**Task requirements:** In the data below, restate exactly the lines from the one with "Image resolution: width=690" to the final line, both included, but not the pictures.

**Supplied information:**
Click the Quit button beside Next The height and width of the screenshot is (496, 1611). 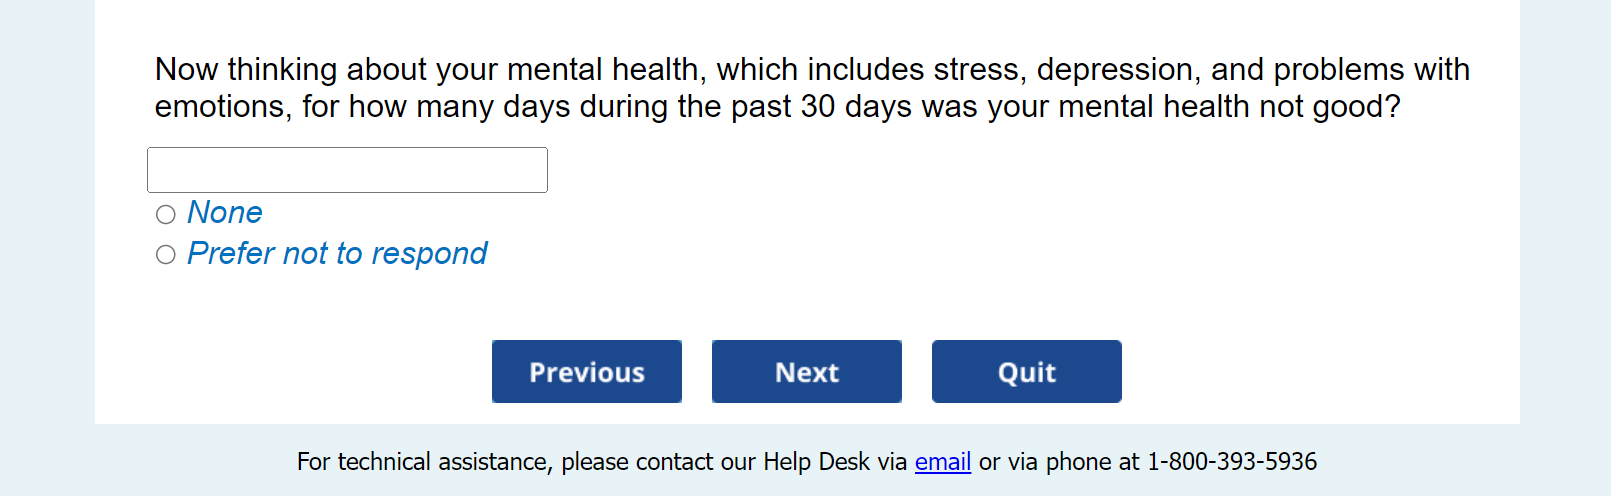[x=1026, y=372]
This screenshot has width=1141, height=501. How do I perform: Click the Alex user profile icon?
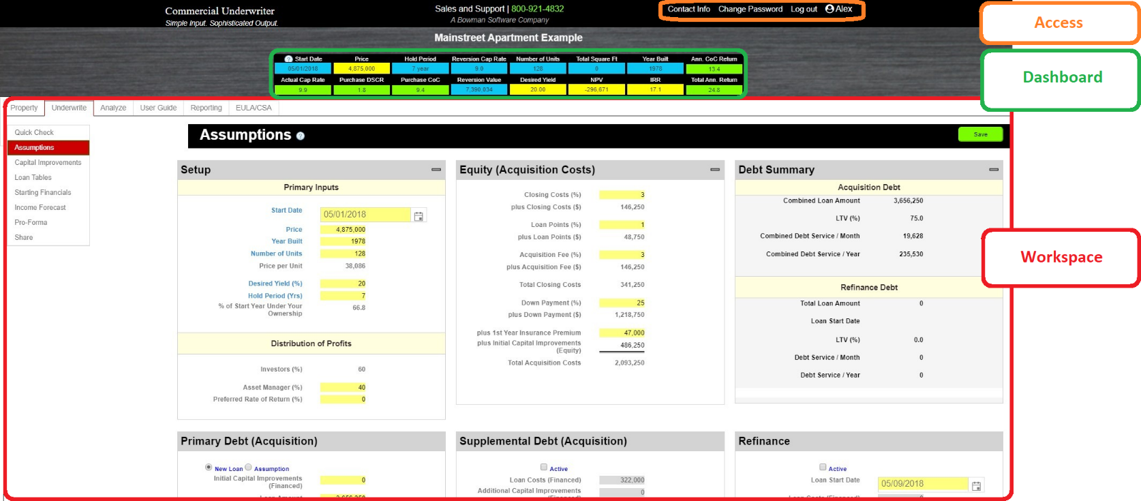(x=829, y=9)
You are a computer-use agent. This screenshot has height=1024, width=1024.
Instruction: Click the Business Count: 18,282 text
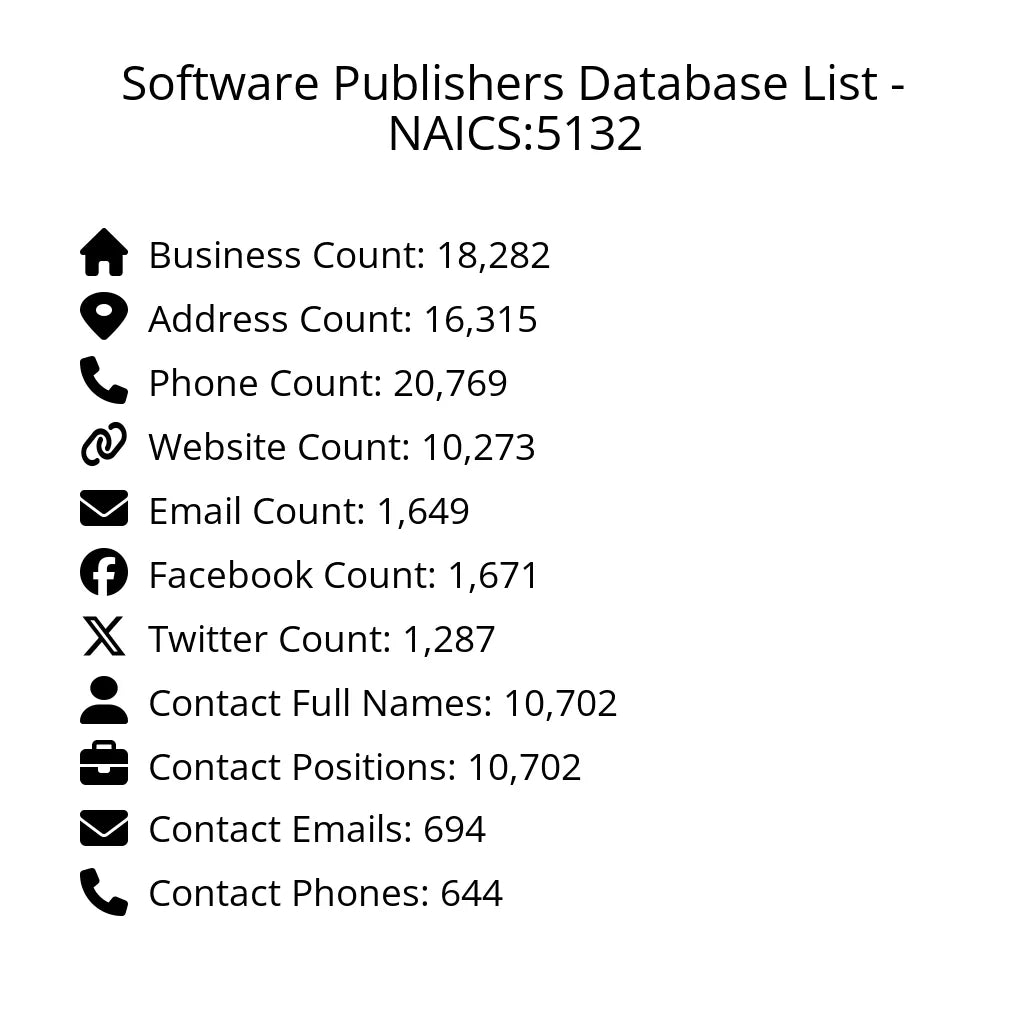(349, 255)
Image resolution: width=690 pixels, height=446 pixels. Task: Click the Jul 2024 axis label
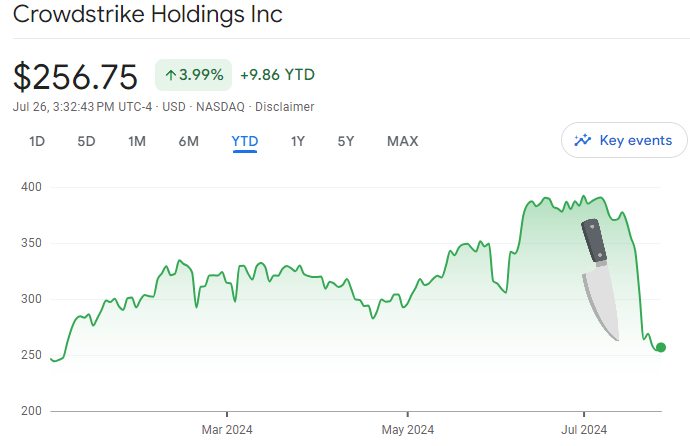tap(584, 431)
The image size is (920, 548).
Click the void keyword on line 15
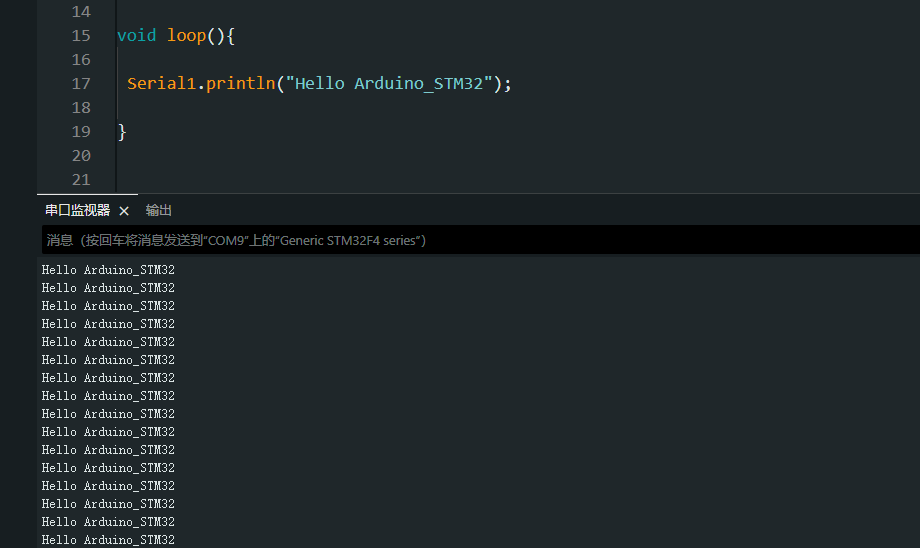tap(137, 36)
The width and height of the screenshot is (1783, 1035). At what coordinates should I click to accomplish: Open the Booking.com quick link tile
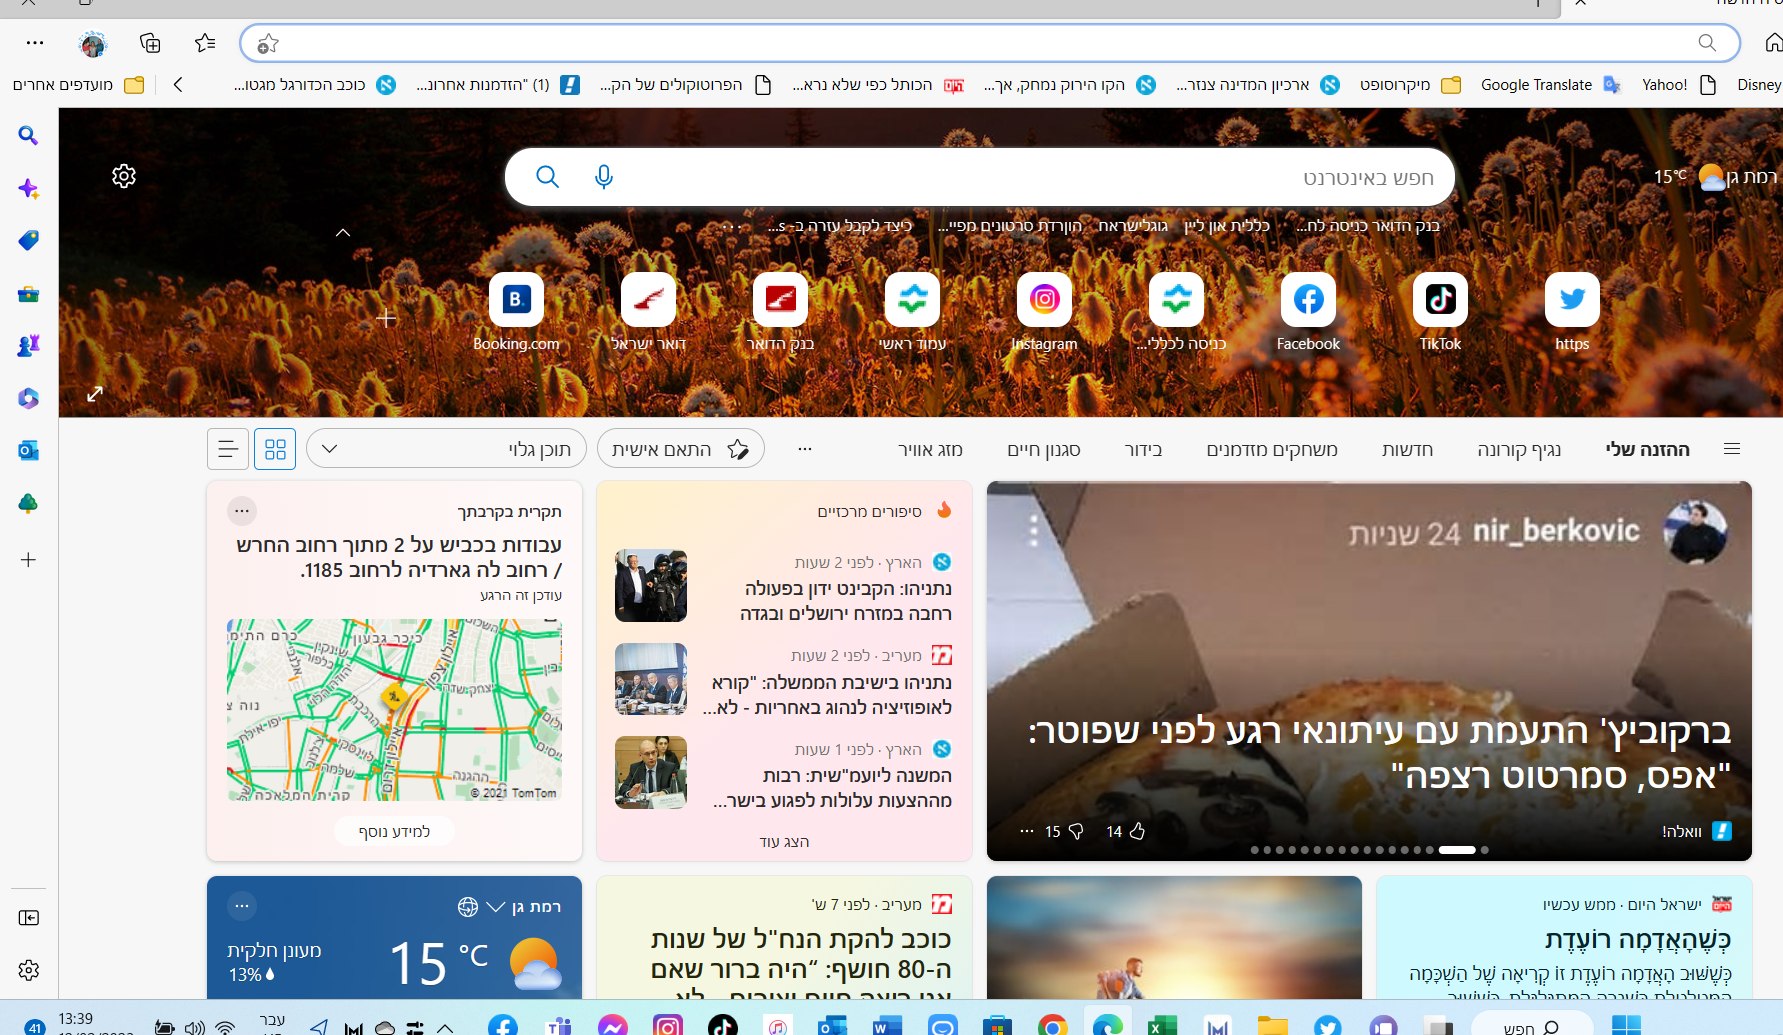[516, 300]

**Solution to the problem:**
Image resolution: width=690 pixels, height=446 pixels. Task: Click the Jul 2024 axis label
tap(584, 431)
The image size is (920, 548).
Click the void keyword on line 15
tap(137, 36)
The width and height of the screenshot is (1783, 1035). At what coordinates should I click to accomplish: Open the Booking.com quick link tile
[516, 300]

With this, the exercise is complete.